• Prompt 1
Transcribe the stretch of the tljh upgrade discussion from "I think that only" through "be too automatic.".
• Prompt 2
In the tljh upgrade discussion, what command should a backed-up user env at least allow you to run to see the packages you had before?
• Prompt 3
Write the next part of the tljh upgrade discussion, starting after its final sentence.

• Document passage
-- Opening Marker --

I think understanding what cases upgrade is meant to handle will help. For example, it's explicitly supported for users to upgrade Python itself, so we can't use the conda or Python version as an indicator of the previous tljh version.

Maybe we should aim for:

When tljh sees an existing user installation, it will:

  1. check if Python is recent enough, and fail if not (no upper bound until/unless specific incompatibility is found)
  2. ensure conda and mamba are recent enough, and upgrade if not (also no upper bound)
  3. install the required packages, which have major-version pins. If tljh is old, this may involve downgrading some existing packages, as resolved by conda.

This eliminates any multi-version issues because the requirements are clear and relative to the current version requirements (will I work?). I don't think we can take anything about past tljh versions into account, because the user environment appears to be really only designed as a user-upgradeable starting point, not a strictly pinned, static environment.

Another alternative would be to run ensure_conda with a different package spec when an existing env is found, to avoid downgrading of pinned packages, and mostly use lower bounds in that case. It's very likely that any downgrade is undoing an explicit user choice in that case.

I think that only leaves one real case not yet established: what to do if a non-empty user env dir is found with no conda/mamba present - most installers refuse to clobber in this case. In tljh, this directory is generally 'owned' by tljh, so we could make a choice to install over it (this does not delete any files, but it may clobber some in the unlikely event that there are overlapping files).

We also have a choice in the 'fail' case: we could backup the old user env and proceed from scratch instead of halting and waiting for the user. conda directories aren't really relocatable this way, and it can't be guaranteed that the backed up env will fully work without moving it back to the original location. It should at least allow conda list -p BACKUP_PREFIX, to see what packages you had before. This may suit tljh's more automatic design, but it may also be too automatic.

minrk commented 1 year ago

OK, I think this behavior is ready for review. I'd like to update docs, but I think that needs to wait for #863 to avoid conflict.

-- Closing Marker --

• Excerpted data
-- Opening Marker --

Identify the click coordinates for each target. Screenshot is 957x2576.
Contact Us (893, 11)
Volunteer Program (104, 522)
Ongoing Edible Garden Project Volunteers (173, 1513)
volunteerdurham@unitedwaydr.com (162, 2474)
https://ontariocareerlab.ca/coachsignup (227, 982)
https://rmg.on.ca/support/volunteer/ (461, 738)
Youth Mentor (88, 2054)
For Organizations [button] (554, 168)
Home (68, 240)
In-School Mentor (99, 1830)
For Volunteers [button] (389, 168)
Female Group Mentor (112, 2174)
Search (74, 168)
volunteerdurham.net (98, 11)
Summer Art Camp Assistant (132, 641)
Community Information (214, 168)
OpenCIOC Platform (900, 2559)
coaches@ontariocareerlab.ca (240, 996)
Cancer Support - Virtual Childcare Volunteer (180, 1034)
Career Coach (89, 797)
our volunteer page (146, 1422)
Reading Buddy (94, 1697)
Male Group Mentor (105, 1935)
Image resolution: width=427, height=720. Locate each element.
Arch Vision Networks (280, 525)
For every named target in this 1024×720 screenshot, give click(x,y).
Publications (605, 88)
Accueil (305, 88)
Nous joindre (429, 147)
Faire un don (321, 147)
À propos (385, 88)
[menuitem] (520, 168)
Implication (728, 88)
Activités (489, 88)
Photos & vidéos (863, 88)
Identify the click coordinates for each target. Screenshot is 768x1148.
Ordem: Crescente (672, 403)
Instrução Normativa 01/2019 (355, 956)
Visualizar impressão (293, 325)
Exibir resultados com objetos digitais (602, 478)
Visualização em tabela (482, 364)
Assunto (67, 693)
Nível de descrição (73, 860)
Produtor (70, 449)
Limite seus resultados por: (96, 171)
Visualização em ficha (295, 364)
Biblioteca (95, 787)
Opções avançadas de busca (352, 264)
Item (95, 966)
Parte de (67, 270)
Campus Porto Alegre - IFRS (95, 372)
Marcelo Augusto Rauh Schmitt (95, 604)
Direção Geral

-- Closing Marker --

• Response area 1
I think that only leaves one real case not yet established: what to do if a non-empty user env dir is found with no conda/mamba present - most installers refuse to clobber in this case. In tljh, this directory is generally 'owned' by tljh, so we could make a choice to install over it (this does not delete any files, but it may clobber some in the unlikely event that there are overlapping files).

We also have a choice in the 'fail' case: we could backup the old user env and proceed from scratch instead of halting and waiting for the user. conda directories aren't really relocatable this way, and it can't be guaranteed that the backed up env will fully work without moving it back to the original location. It should at least allow conda list -p BACKUP_PREFIX, to see what packages you had before. This may suit tljh's more automatic design, but it may also be too automatic.

• Response area 2
conda list -p BACKUP_PREFIX

• Response area 3
The new behavior:

I tried running the unbounded upgrade for Python 3.7, and it took a very long time, I think because of conflicts on openssl since the versions are so out of date. This is part of why I set the minimum version to what's in the most recent mambaforge install (3.9).

consideRatio commented 1 year ago

The new behavior:

  • Python version is checked directly. Minimum Python for the user env is 3.9 (the version in 0.2, since 2021). If this requirement is not met, the installer aborts (change from earlier behavior with user envs on old Python, installed prior to 2021)
  • conda/mamba only have lower bounds, not exact pins. They include the previous versions (i.e. will not need updates when upgrading from 0.2). If conda or mamba is out of date or mamba is missing, the packages are upgraded (unbounded). That means these packages will no longer be downgraded during tljh install. But it also means that outdated envs will get updated to 'current' conda/mamba instead of a pinned version. This matches the existing behavior if the user has ever run conda install, since we leave auto_update_conda unset.
  • if the directory exists, is not empty, and does not contain a conda installation, install will abort instead of attempting to clobber the non-environment directory

I appreciate this a lot!!!

Related but off topic, I think we should minimize what is installed in the user environment, and have opened #872 about this.

consideRatio commented 1 year ago

A test failure relates to deprecated use of codecov PyPI package, resolved by #876 that also adds upgrade tests relevant to use to test this PR.

consideRatio commented 1 year ago

Super happy about this work being done @minrk!!! Thank you!!